## Page text
§ §
- Echoes from a Distant Frontier: The Brown Sisters' Correspondence from Antebellum Florida
Over the last ten years, James M. Denham has been the hardest-working historian of Florida. He has authored and coauthored numerous articles and books on the nineteenth-century history of this fascinating, bizarre, and understudied state. All of his work is of high quality, including A Rogue's Paradise (1997), his monograph on crime and punishment in Florida during the nineteenth century—perhaps the best single-state study of violence and lawbreaking yet written. Given the nature of Florida—in the nineteenth century only, of course—that volume is necessarily one of the more comprehensive histories of the state as well. This reviewer [End Page 323] knows less about Keith L. Huneycutt, a professor of English at Florida Southern College in Lakeland, where Denham also teaches history. Not only the association, but also the evidence of this text recommends him. For Echoes from a Distant Frontier is a well-edited and interesting collection of letters from a loquacious set of correspondents, and a story whose cliffhangers and tragedies might move a jaded reader.
The Brown sisters, Corinna and Ellen, moved from New England to Florida in 1835. The daughters of a New Hampshire privateer captain and his widow, they were left after the death of both parents with little more than their education. Their brother Mannevillette Brown, an aspiring painter, moved to Ithaca, New York, then spent two decades in Europe, and finally returned to live in Utica, New York. Corinna and Ellen chose instead to move to East Florida to live with their aunt. There they would encounter the frontier society of the edge of plantation expansion. Letters to Mannevillette detail both their outsiders' perspective on this culture and their attempts to acclimate to its values. Within a few years, and without apparent effort, they became proslavery southerners.
§ §
## Recorded data
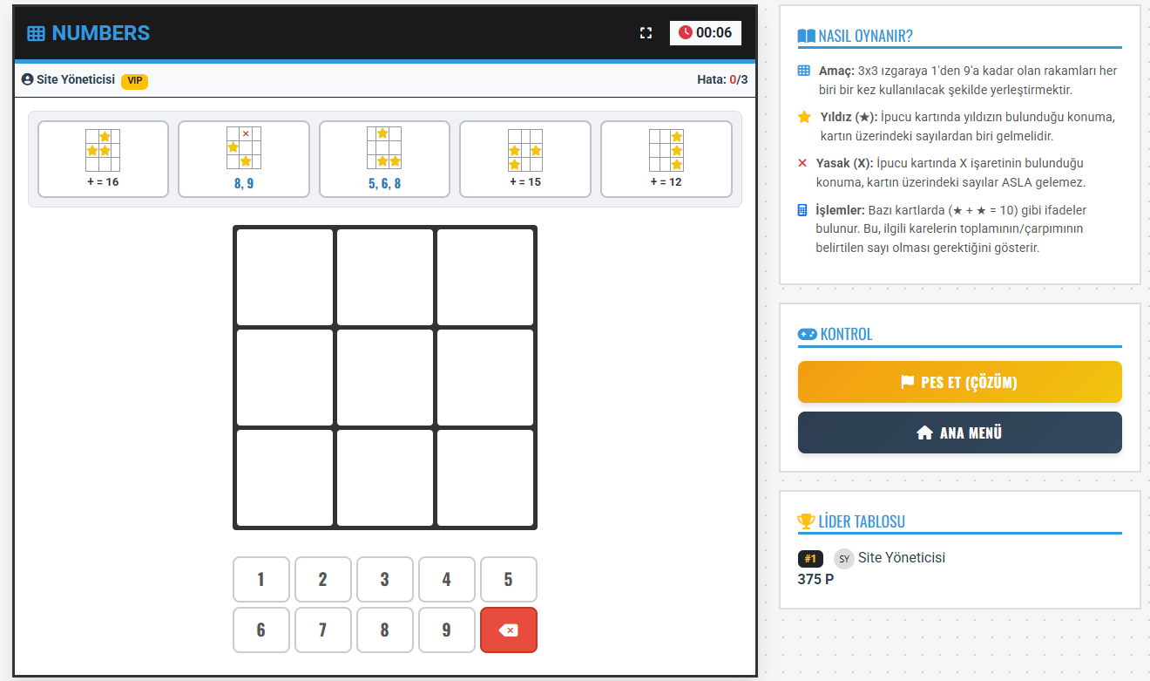The width and height of the screenshot is (1150, 681).
Task: Select the top-left grid cell
Action: (285, 277)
§ §
## What is asked
A – In the review of Echoes from a Distant Frontier, why does the reviewer recommend Keith L. Huneycutt despite knowing less about him? Answer in one to three sentences.
B – Carry on the review of Echoes from a Distant Frontier from its last sentence.

## Answer list
A – The reviewer recommends Huneycutt because of his association with Denham, who also teaches at Florida Southern College. The evidence of the book itself also recommends him, since it is a well-edited and interesting collection of letters.

B –
Another story coursing beneath the sisters' letters, however, tells of the opposition of others to the forces of conquest with which the sisters were aligned. Where sugar and cotton plantations crept south into the Florida peninsula, they and other white migrants encountered determined resistance to American expansion in the form of the Second Seminole War (1835–1842). Each sister married a man who served in that long conflict. As the letters and the years roll on, they tell of the sisters' attempts to nurture their families among movement, economic troubles, wars and rumors of wars, and eventually, family heartbreaks that at times suffused their correspondence with quiet desperation.
Denham and Huneycutt have edited the collection of letters, which now rests in the archives of the U.S. Military Academy at West Point, New York, with a skillful and light hand. They set each chapter in the context of the sisters' lives, rapidly sketching their many moves and summarizing some of the letters. The editors provide, from their wealth of knowledge about Florida history, numerous contextual footnotes about the host of characters who move through the lives of Corinna and Ellen. One chilling plot woven through the sisters' lives is their treatment of enslaved African Americans, who appear primarily in the role of investments and emergency funds. From time to time husbands and aunts travel to New Orleans or Charleston to purchase a woman or man. Then, as the need arises, the sisters or their spouses sell away the same men, [End Page 324] women, and children as readily and with as little evident compunction as one might cash in a certificate of deposit today. As Walter Johnson (Soul By Soul: Life Inside the Antebellum Slave Market ) and others have argued, to oppose slaveholding and capitalism makes little sense. In the everyday life of the expanding plantation South, white people bought and sold black people in the quest to create, preserve, and recreate themselves and their hopes for themselves through the entrepreneurial opportunities and commodified dreams of the market.
Indeed, one could see the Brown sisters...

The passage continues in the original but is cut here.